WORK INSTRUCTIONS. Pick out and copy every line in the entries below that contains the string "width". Case counts.

═════ DATASET ROWS ═════

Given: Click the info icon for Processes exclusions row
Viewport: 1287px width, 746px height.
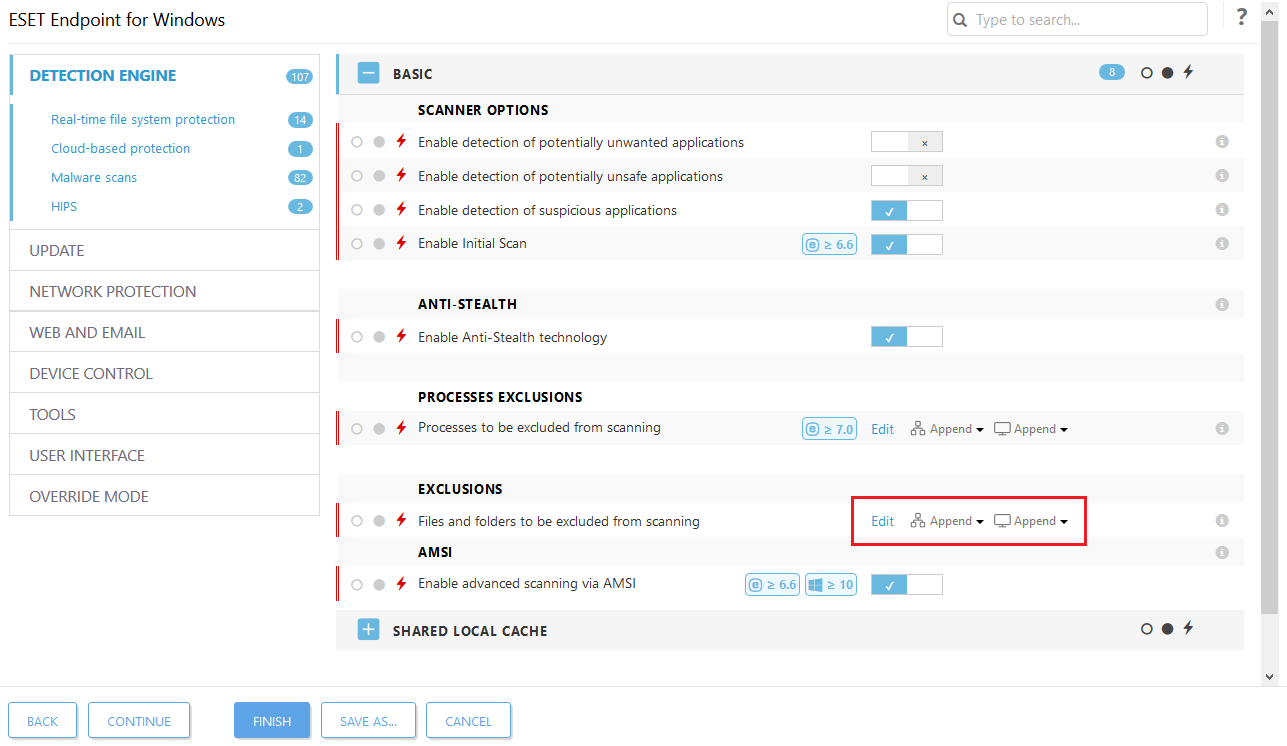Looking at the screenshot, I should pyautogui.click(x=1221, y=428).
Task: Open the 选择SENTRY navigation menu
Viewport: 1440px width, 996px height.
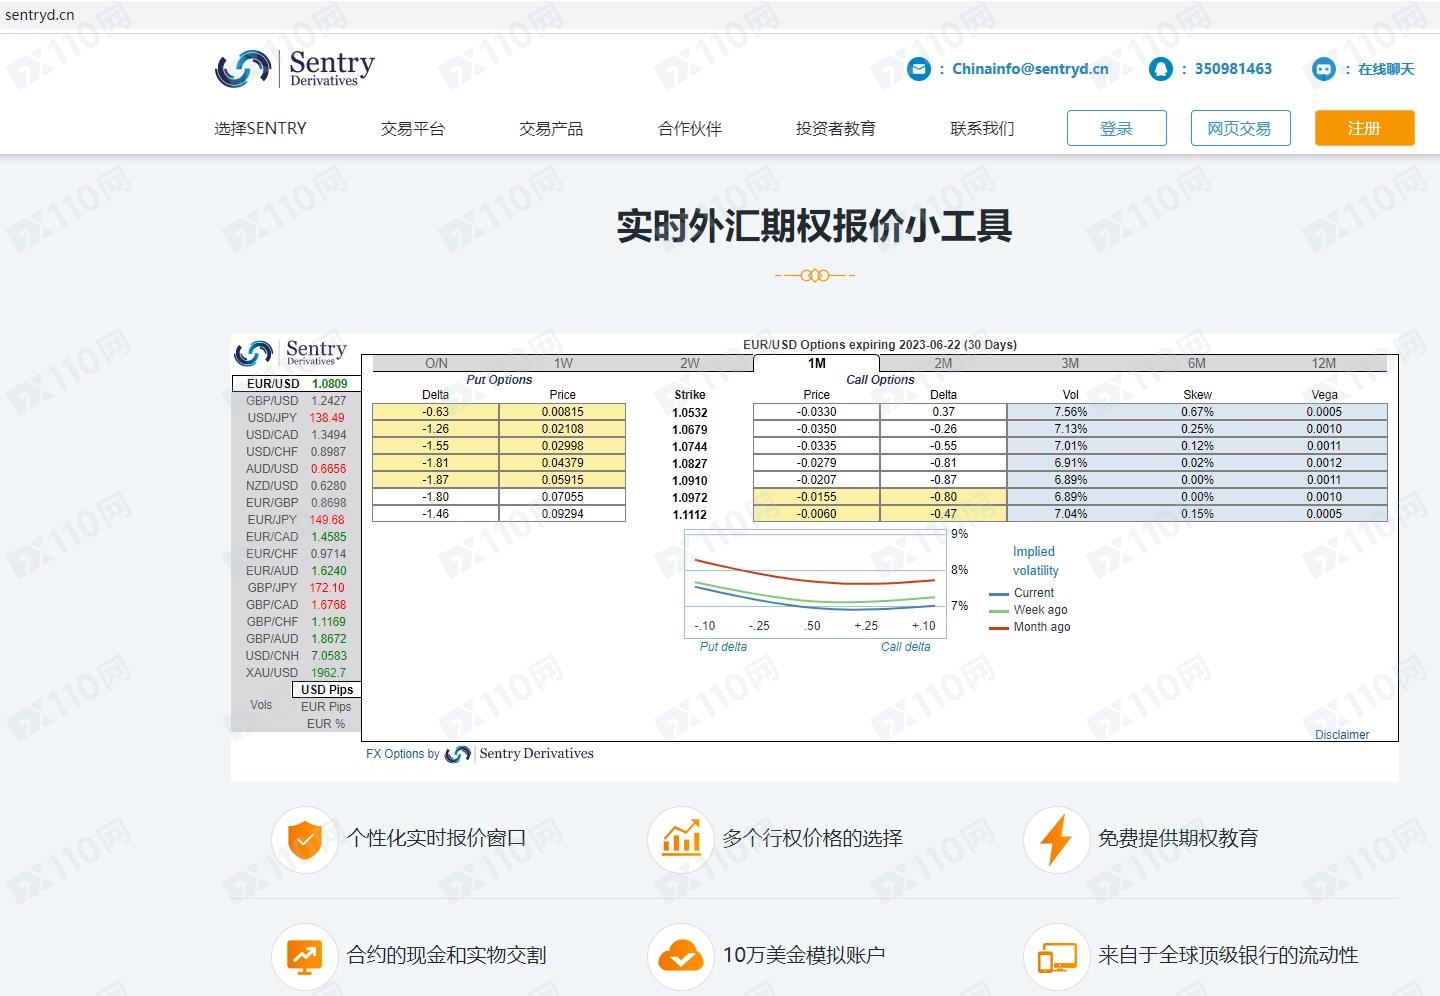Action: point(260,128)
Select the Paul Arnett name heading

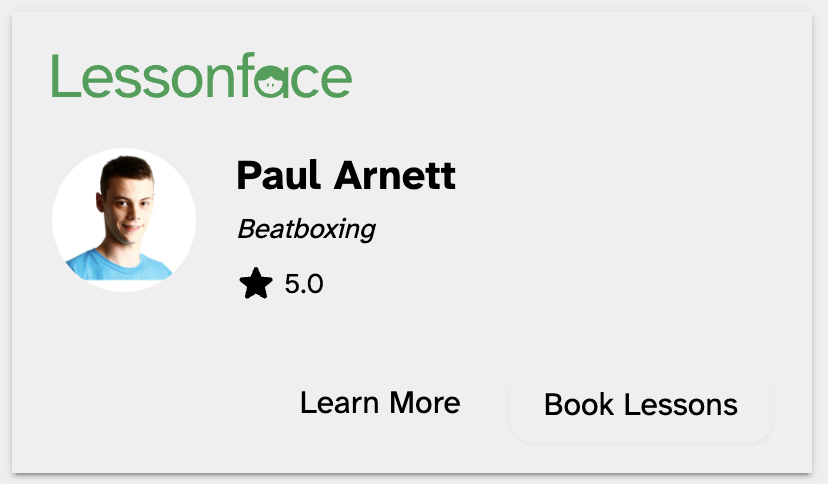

═════
═════ DATASET ROWS ═════

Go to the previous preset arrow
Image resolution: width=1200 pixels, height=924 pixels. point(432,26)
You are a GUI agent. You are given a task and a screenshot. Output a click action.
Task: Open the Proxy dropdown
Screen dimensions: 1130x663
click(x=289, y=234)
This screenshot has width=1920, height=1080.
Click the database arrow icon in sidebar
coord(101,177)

═════

REPLY.
Viewport: 1287px width, 746px height.
Viewport: 1440px width, 996px height.
Image resolution: width=1200 pixels, height=924 pixels. point(432,26)
This screenshot has width=1920, height=1080.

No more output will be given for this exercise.